Il portafiltro da 57 mm limita gli accessori?
Sì, e in modo concreto. Il gruppo è un LELIT57 e vuole accessori della stessa misura, mentre il grosso del mercato lavora sui 58 mm: cestelli di precisione, docce e portafiltri a fondo cieco per il lavaggio esistono anche qui, ma il catalogo è più stretto e spesso i venditori sono esteri. Coffeedant lo elenca fra i limiti della macchina. Non cambia il caffè che fa; cambia quante strade hai per modificarla dopo.
Si fa il cappuccino con la Lelit Anna PL41TEM?

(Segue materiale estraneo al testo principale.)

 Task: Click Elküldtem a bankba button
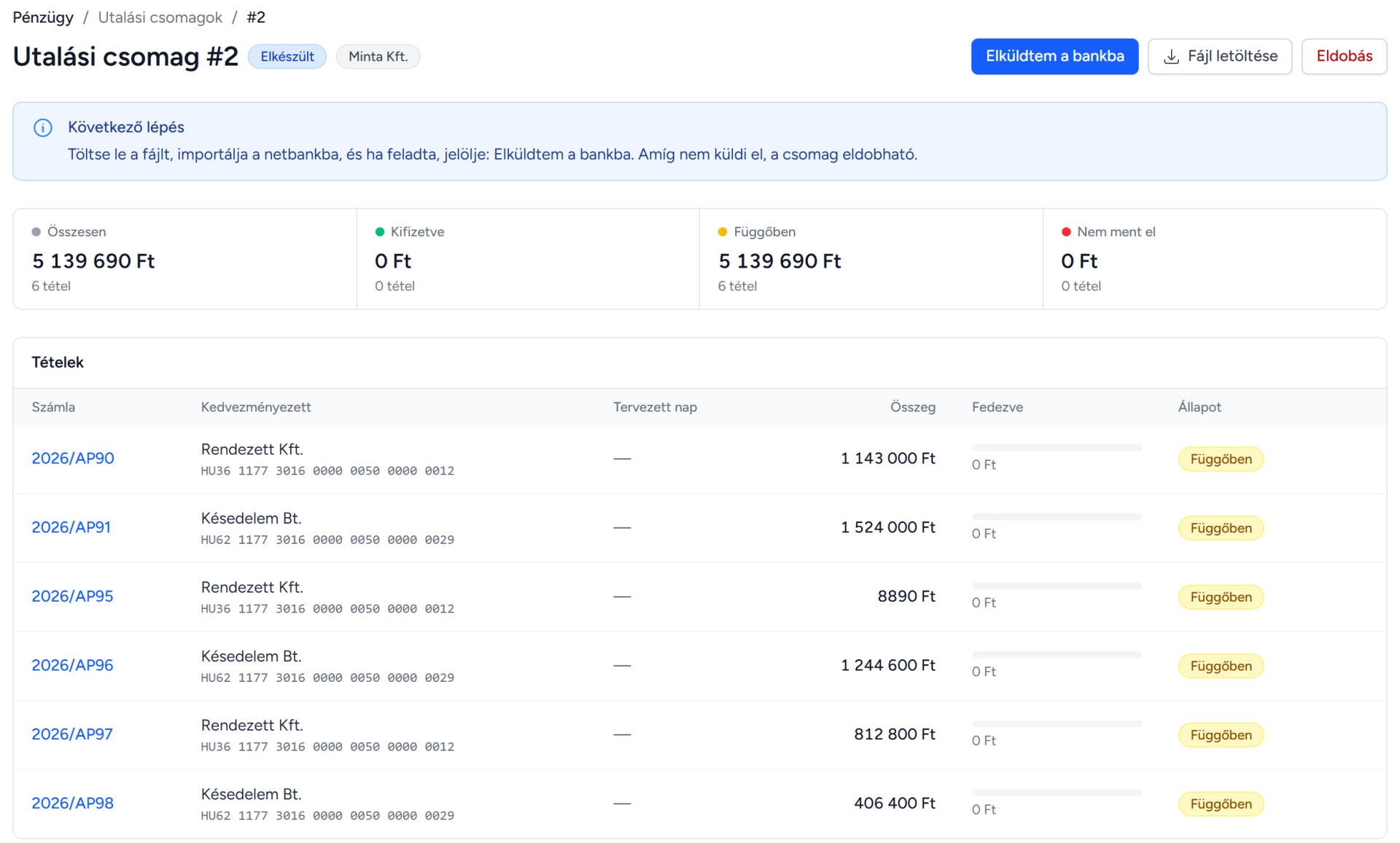pyautogui.click(x=1054, y=56)
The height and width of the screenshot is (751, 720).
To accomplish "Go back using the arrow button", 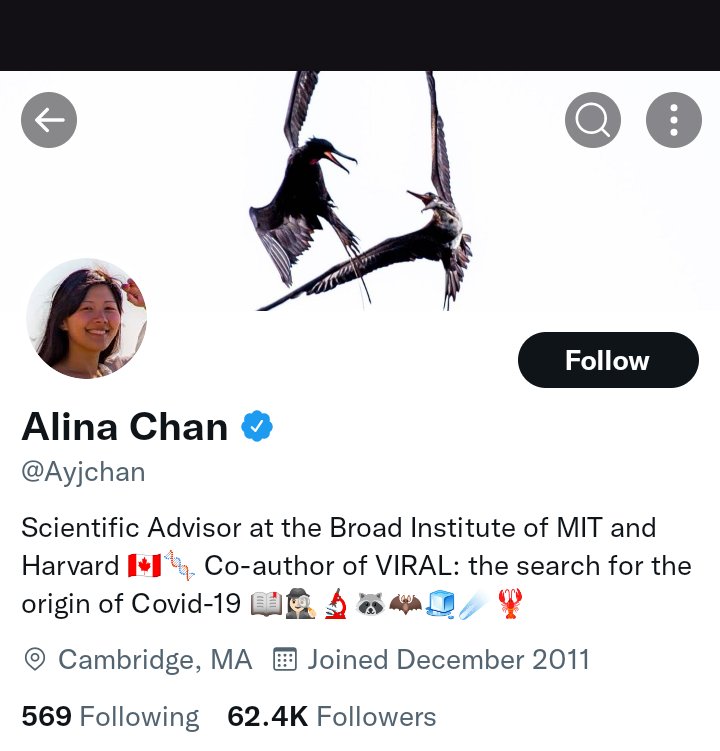I will pos(49,121).
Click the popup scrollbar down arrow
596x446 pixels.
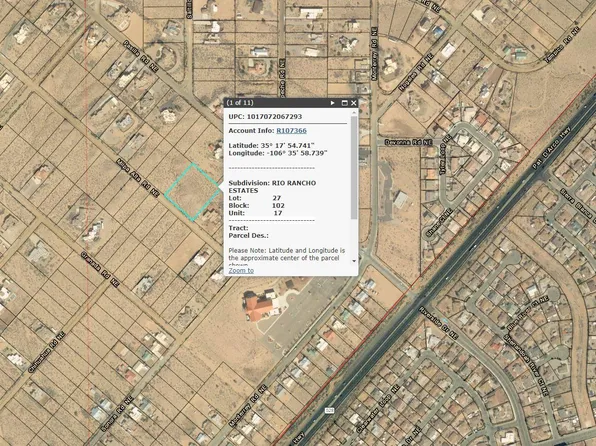(354, 261)
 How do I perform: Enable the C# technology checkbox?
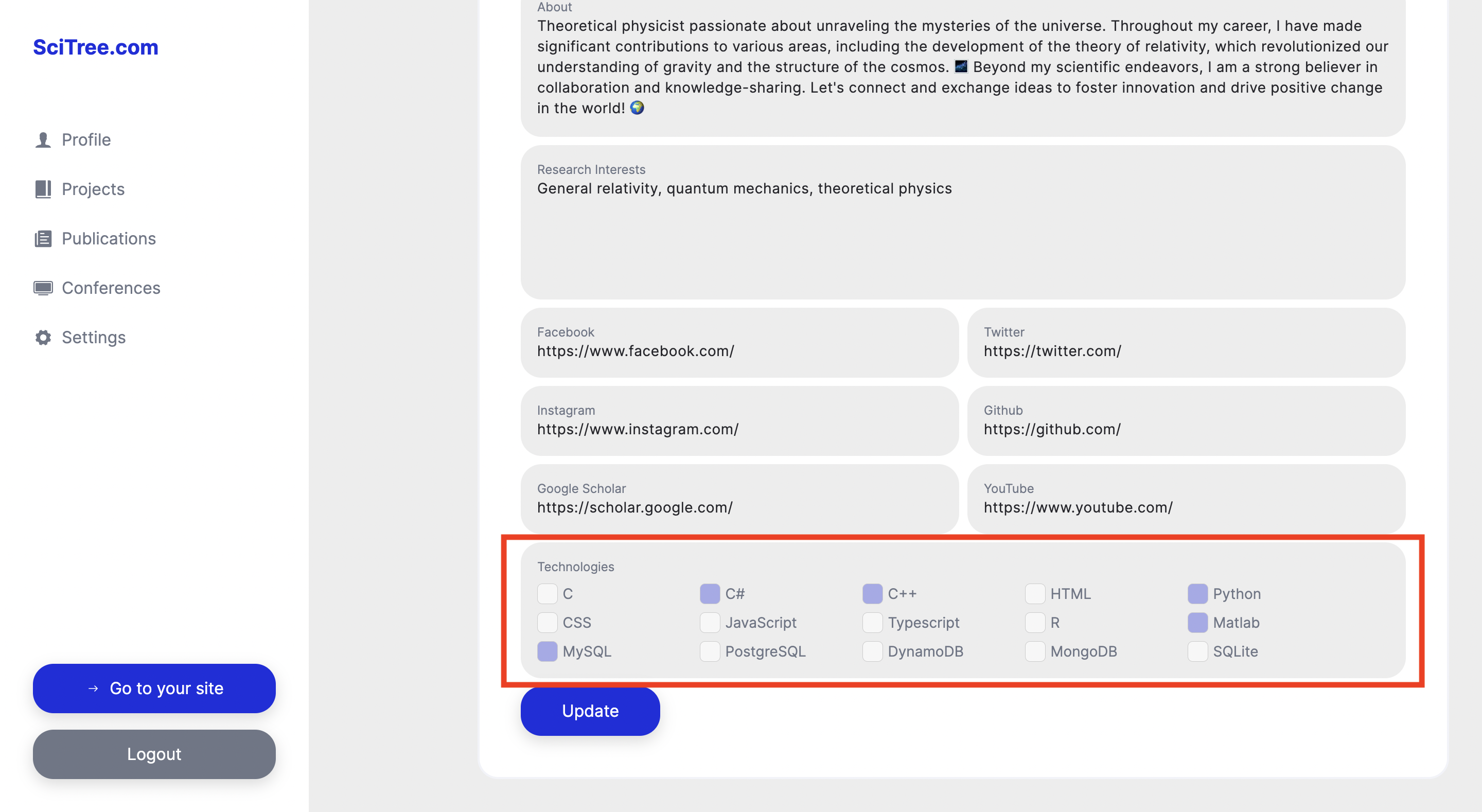pyautogui.click(x=710, y=593)
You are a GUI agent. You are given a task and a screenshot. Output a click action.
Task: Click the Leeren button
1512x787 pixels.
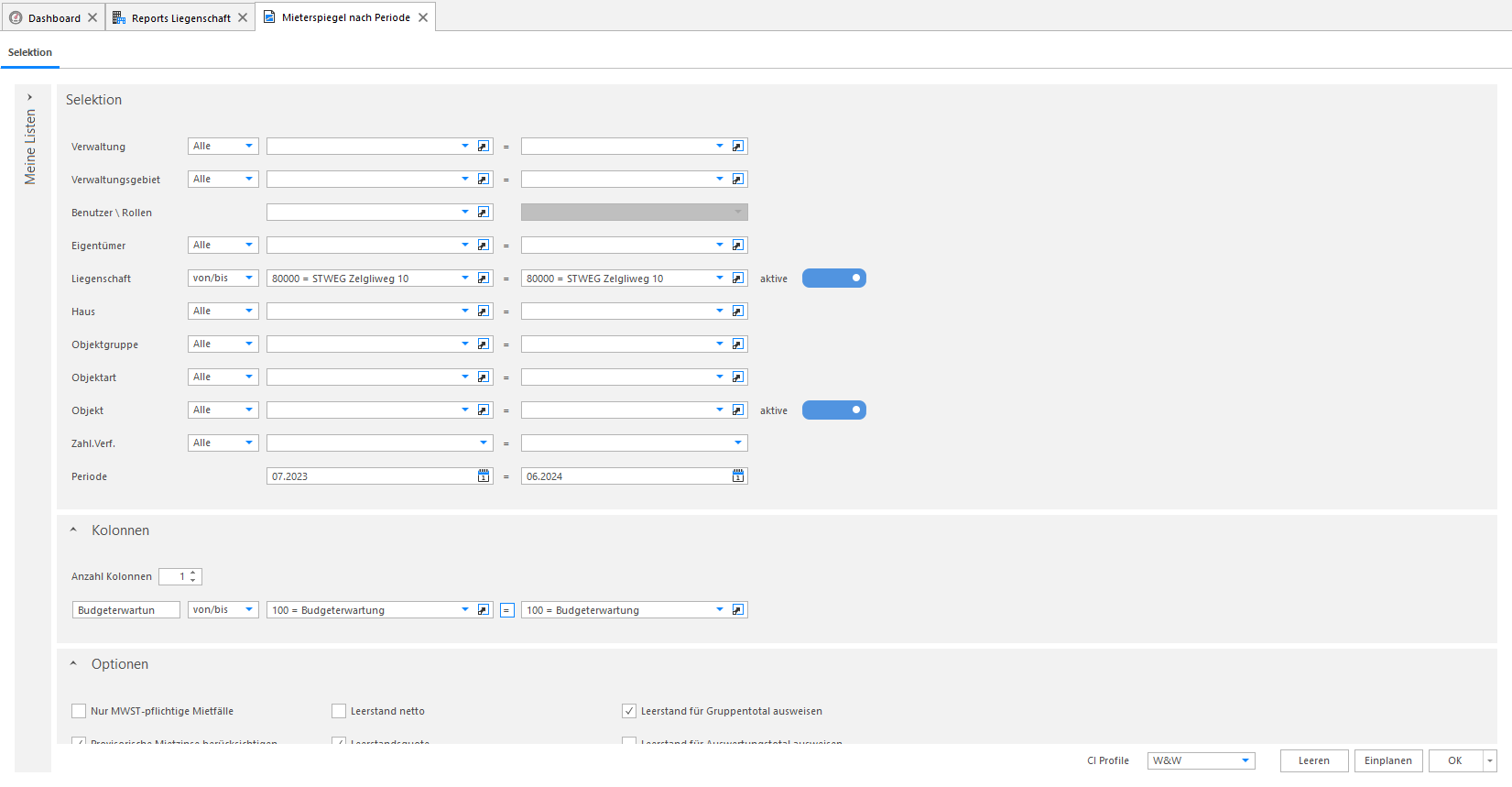point(1314,760)
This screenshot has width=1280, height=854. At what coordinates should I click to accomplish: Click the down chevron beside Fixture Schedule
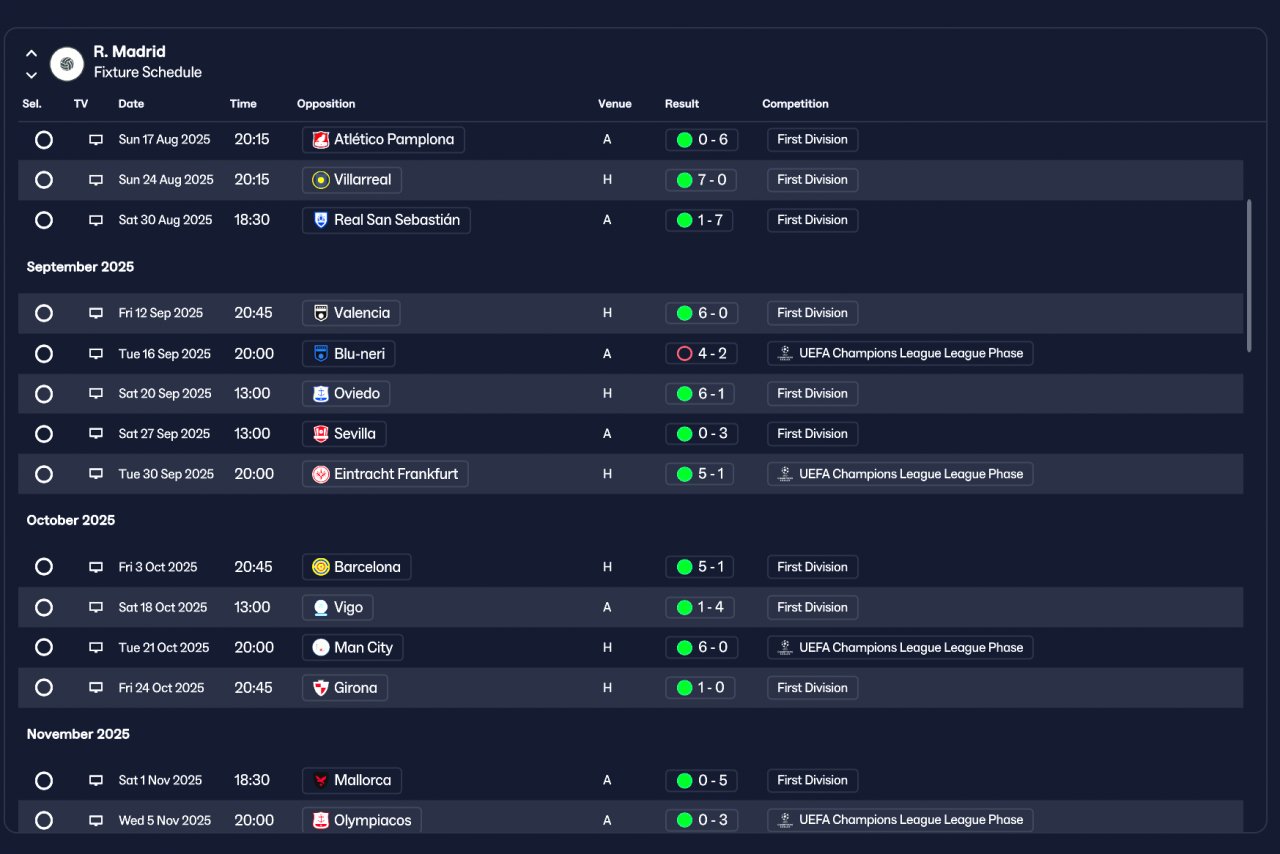click(x=31, y=74)
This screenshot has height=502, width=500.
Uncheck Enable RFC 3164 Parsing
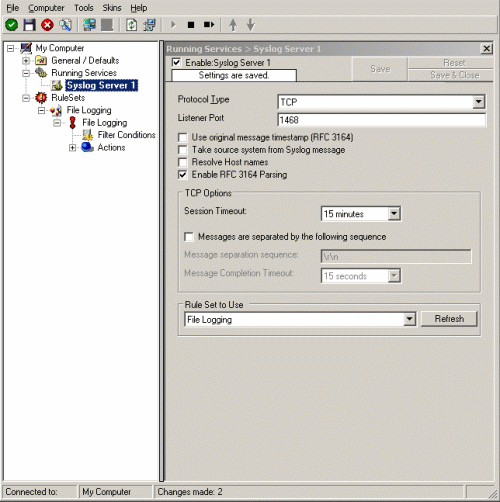183,175
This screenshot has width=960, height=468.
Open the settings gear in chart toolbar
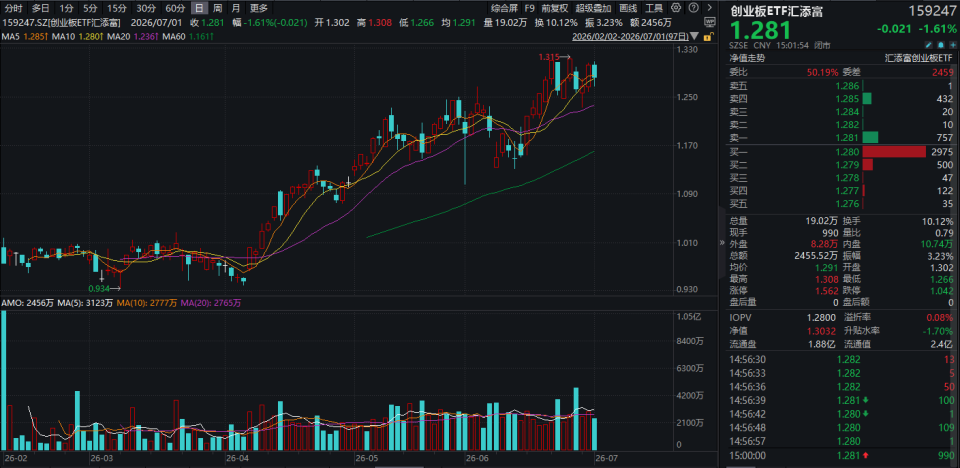pos(676,8)
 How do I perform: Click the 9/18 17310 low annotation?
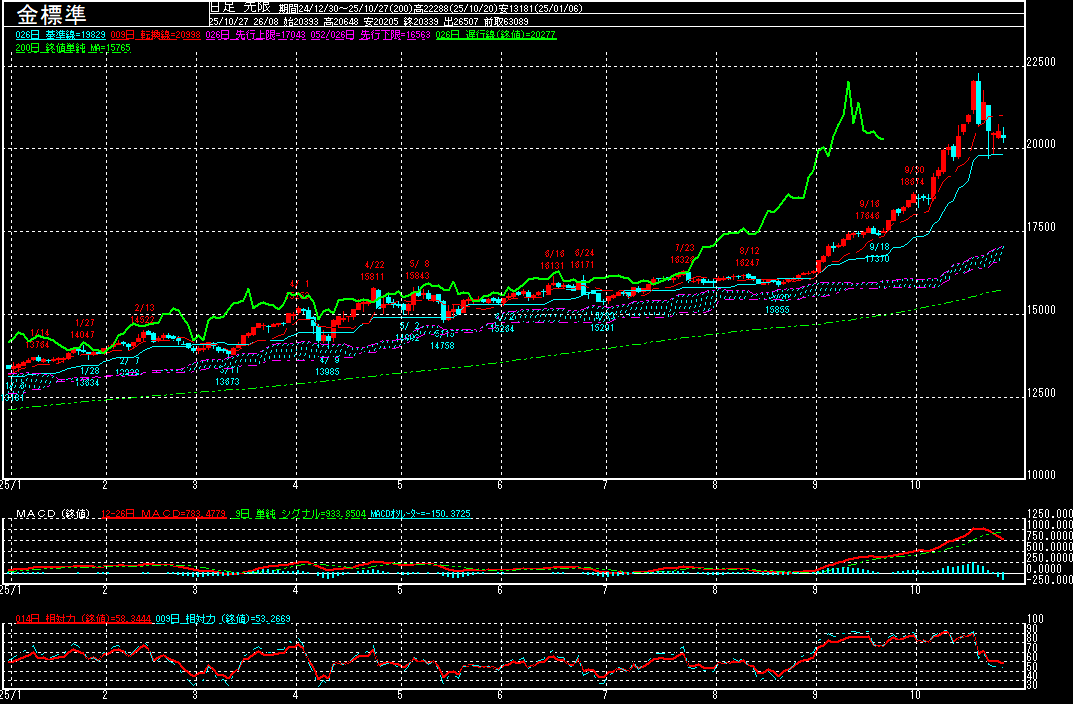point(878,252)
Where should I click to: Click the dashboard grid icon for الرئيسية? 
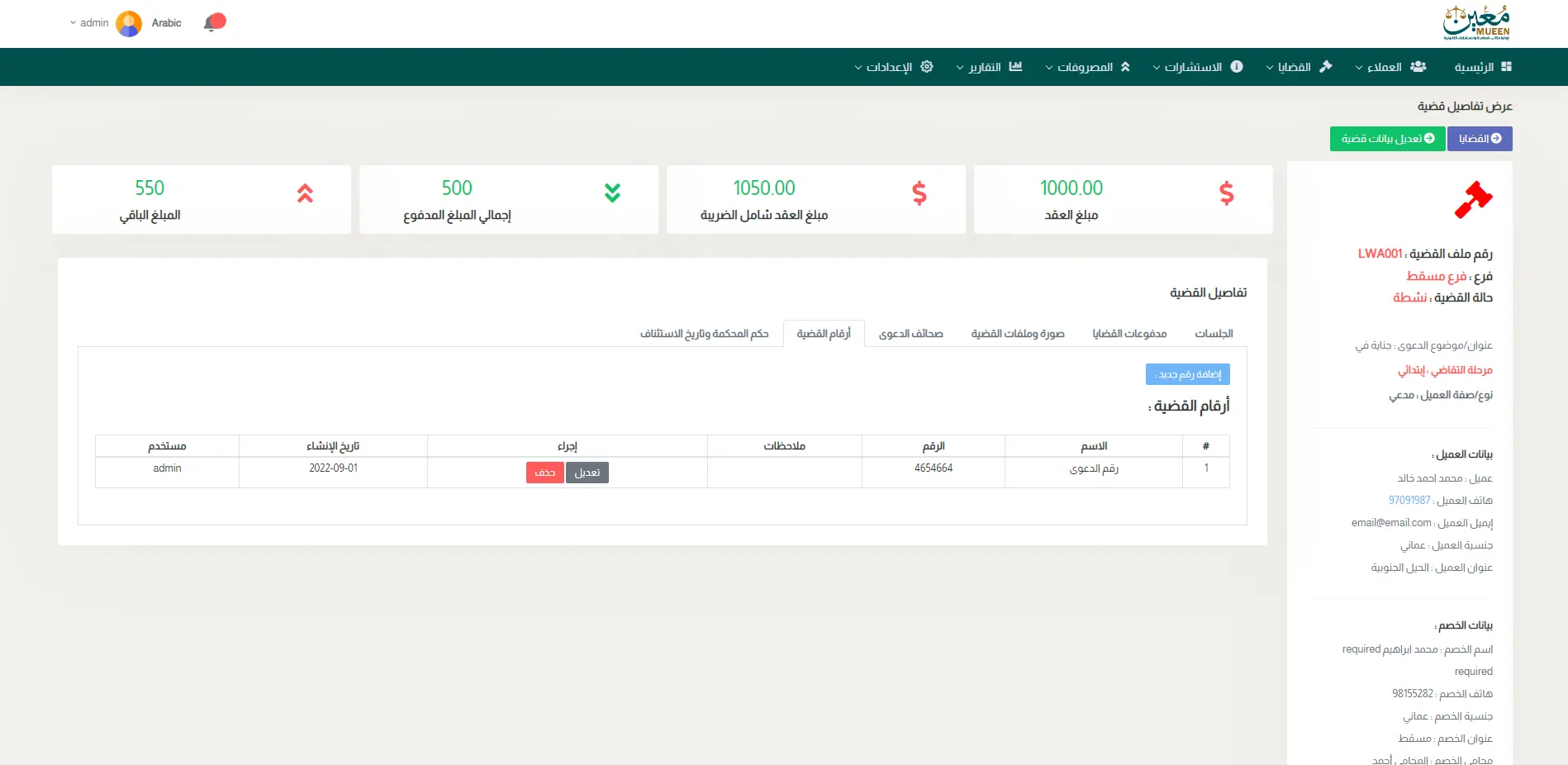click(1506, 67)
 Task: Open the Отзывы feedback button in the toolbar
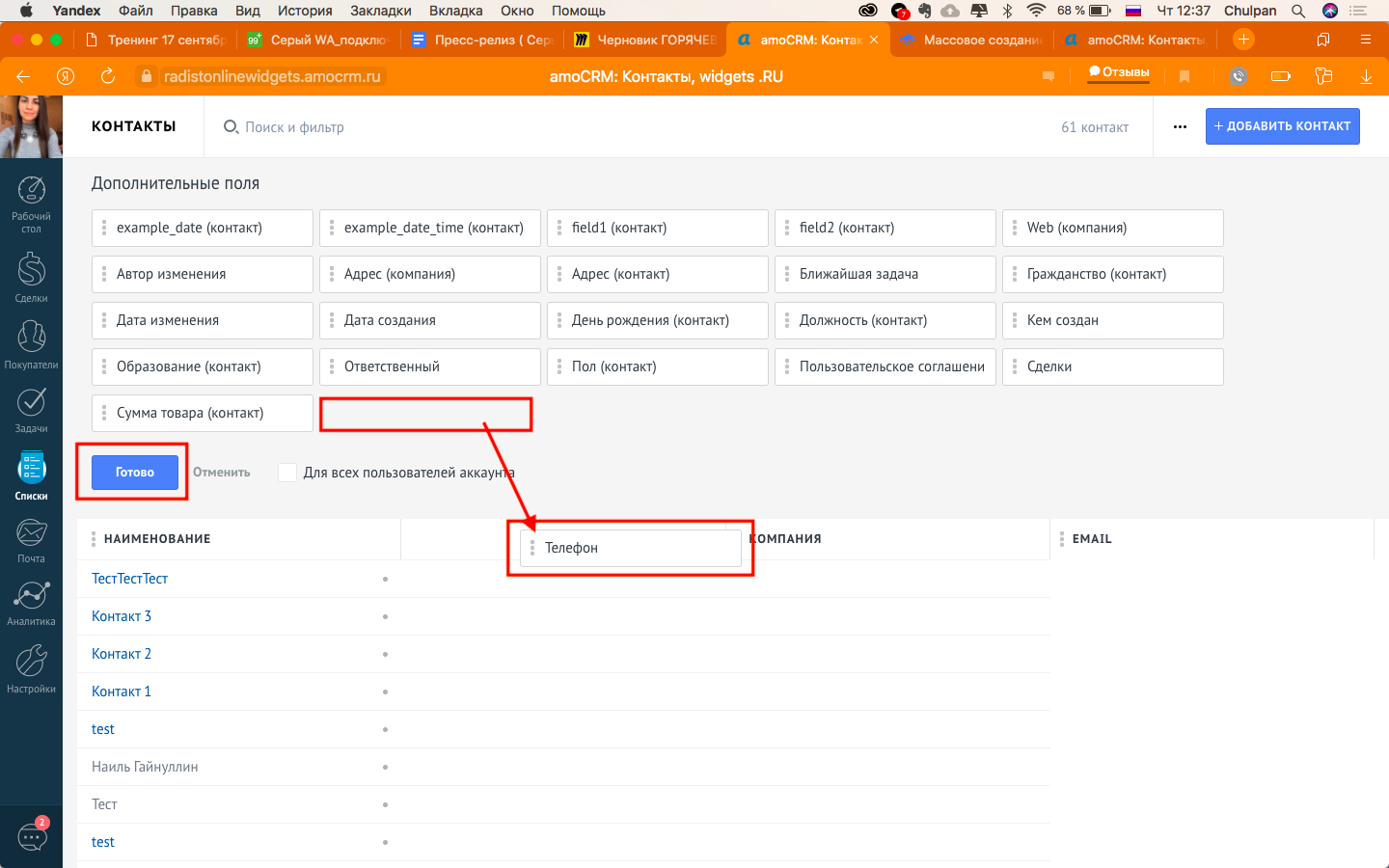click(x=1119, y=73)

Sì, a mano e bene. La lancia è snodata con presa antiscottatura, quindi il bricco entra dritto e il vortice si forma. Coffeedant misura all'incirca 40-60 secondi per 200 ml di latte da frigo, e giudica il vapore adeguato senza eccessi. La caldaia però è una sola: si monta il latte e poi si estrae, oppure il contrario, con un passaggio in mezzo. Per due cappuccini di fila va bene, per sei diventa un turno di lavoro.
Ogni quanto si decalcifica?
Con l'acqua di rubinetto media italiana, ogni due o tre mesi; più spesso dove l'acqua è dura. La macchina non conta i litri e non avvisa, quindi il promemoria è tuo. I cicli saltati sono la prima causa di morte prematura da queste parti: il calcare si deposita proprio dove il calore è più alto, cioè addosso alla resistenza.
Si trovano ricambi e assistenza in Italia?
Sì, ed è uno degli argomenti veri a favore. Lelit progetta e produce a Castegnato, in provincia di Brescia, e la rete di assistenza è nazionale. Guarnizioni, doccette e pompe restano a catalogo per anni su questa famiglia, e una manuale nasce per essere aperta con un cacciavite. Il metro giusto per giudicarla, quindi, è il decennio: la garanzia copre i primi due anni, gli altri otto li copre la reperibilità dei pezzi.
La Lelit Anna va bene come prima macchina a portafiltro?
Solo se hai già deciso che il portafiltro è la tua strada. In facilità d'uso la nostra scheda si ferma a 2, il minimo che assegniamo, e in tutto il listino ci arriva soltanto un'altra macchina: la Gaggia Classic Evo Pro. Quel numero descrive un progetto preciso, fatto di gesti che impari tu. Per iniziare costa meno sbagliare su una fascia più bassa; se invece sai già cosa stai comprando, gli strumenti di serie ti risparmiano il mese di tentativi.